La Luna
- Interactive map of La Luna
- Address: 215 SE 9th Ave Portland, Oregon

Construction
- Opened: 1992

= La Luna (Portland, Oregon) =

Former music venue in Portland, Oregon, U.S.

La Luna (or LaLuna) was a rock-'n'-roll nightclub in Portland, Oregon, United States from 1992 to 1999. Willamette Week described it as such: "For most of the 1990s, this inner-Southeast club was the center of gravity for the Portland music scene."

During its years of operation, La Luna featured bands and performers including: Elliott Smith, Radiohead, PJ Harvey, Green Day, The Smashing Pumpkins, The Dandy Warhols, Hole, and Nine Inch Nails.

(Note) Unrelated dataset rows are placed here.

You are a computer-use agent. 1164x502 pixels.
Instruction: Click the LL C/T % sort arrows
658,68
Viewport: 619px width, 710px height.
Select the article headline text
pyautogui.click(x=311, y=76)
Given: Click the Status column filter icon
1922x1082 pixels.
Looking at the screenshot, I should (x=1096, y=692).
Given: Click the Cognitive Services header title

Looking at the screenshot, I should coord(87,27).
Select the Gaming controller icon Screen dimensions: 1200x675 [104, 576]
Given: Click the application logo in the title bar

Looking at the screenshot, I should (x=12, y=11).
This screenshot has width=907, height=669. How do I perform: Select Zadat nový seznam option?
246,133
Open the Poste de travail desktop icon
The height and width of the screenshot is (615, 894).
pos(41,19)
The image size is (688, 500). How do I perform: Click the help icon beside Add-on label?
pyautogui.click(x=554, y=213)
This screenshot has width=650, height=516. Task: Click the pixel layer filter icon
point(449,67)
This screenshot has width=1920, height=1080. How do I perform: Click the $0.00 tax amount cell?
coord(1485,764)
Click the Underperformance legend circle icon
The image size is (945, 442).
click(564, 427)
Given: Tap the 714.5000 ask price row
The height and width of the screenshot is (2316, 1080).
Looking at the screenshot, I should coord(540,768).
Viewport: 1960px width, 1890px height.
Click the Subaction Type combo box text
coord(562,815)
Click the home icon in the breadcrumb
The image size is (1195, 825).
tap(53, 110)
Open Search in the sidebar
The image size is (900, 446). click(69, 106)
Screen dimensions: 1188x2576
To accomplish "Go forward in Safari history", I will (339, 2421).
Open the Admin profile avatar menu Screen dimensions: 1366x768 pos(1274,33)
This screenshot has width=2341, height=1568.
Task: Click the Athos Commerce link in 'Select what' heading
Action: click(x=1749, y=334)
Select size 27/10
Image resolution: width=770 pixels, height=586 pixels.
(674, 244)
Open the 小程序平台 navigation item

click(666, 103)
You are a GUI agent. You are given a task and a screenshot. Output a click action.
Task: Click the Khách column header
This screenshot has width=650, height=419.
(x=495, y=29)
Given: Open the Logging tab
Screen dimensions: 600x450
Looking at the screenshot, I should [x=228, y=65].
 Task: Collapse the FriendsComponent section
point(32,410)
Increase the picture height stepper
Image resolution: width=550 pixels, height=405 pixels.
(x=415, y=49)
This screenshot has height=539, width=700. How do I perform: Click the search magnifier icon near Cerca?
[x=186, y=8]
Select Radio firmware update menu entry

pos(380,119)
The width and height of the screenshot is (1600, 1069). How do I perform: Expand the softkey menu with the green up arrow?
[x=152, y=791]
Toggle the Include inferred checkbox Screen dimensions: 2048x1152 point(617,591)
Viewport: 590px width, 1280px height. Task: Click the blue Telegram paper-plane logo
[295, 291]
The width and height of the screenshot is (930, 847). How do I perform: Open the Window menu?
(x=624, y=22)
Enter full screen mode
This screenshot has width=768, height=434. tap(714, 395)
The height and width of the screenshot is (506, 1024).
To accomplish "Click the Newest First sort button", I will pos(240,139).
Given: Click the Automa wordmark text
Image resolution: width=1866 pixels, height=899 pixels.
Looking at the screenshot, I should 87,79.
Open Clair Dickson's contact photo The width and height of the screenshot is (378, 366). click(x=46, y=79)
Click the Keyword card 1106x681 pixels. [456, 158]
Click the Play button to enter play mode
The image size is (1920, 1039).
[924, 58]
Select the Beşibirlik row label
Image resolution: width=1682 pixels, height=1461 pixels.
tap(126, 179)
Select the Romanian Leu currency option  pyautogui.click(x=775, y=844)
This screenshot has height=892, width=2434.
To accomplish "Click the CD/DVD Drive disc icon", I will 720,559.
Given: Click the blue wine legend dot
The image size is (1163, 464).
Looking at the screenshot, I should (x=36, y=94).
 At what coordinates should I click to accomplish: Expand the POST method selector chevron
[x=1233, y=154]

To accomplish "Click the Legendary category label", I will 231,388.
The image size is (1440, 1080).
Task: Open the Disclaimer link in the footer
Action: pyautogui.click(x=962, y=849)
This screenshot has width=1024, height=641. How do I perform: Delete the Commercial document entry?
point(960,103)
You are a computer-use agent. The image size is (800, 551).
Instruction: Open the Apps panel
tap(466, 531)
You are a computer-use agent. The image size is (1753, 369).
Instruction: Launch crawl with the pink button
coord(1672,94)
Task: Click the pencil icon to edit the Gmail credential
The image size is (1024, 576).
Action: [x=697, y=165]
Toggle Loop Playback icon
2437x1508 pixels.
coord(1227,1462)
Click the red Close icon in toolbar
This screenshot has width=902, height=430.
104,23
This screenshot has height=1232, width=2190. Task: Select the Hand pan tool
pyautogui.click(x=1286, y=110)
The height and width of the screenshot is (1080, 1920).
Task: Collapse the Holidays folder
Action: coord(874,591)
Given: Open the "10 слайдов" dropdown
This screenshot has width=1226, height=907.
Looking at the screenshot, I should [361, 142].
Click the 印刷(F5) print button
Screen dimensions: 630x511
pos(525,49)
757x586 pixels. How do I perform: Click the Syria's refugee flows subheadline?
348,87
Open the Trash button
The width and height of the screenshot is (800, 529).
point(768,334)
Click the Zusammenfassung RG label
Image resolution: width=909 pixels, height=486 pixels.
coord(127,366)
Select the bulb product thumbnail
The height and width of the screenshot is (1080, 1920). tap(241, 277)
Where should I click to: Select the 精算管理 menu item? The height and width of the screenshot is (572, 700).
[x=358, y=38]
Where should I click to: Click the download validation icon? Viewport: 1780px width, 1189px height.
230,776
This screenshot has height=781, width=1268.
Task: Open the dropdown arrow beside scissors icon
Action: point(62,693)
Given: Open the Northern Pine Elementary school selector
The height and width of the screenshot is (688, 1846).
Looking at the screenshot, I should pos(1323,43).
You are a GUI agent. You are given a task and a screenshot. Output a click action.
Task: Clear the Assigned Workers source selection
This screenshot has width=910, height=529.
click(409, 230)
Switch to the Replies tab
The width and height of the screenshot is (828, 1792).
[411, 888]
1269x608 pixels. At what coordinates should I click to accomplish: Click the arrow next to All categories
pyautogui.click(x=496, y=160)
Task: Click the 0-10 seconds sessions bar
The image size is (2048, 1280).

Located at the corner of Southeast Ninth Avenue and Southeast Pine Street, La Luna's main performance space could accommodate around 1,000 spectators. It was previously known as the Ninth Street Exit (in the 1970s) and the Pine Street Theater (1980–1991). It was called RKCNDY Portland (Rock Candy) for most of 1992. It later returned to its original name, the Pine Street Theater (2000–02), before being redubbed Solid State (2004–05) during its final years of operation.

The balcony served as a smaller performance space for more intimate shows and featured musicians like Smith. An eatery named the La Luna Cafe opened in 2020 and is currently located in the same building.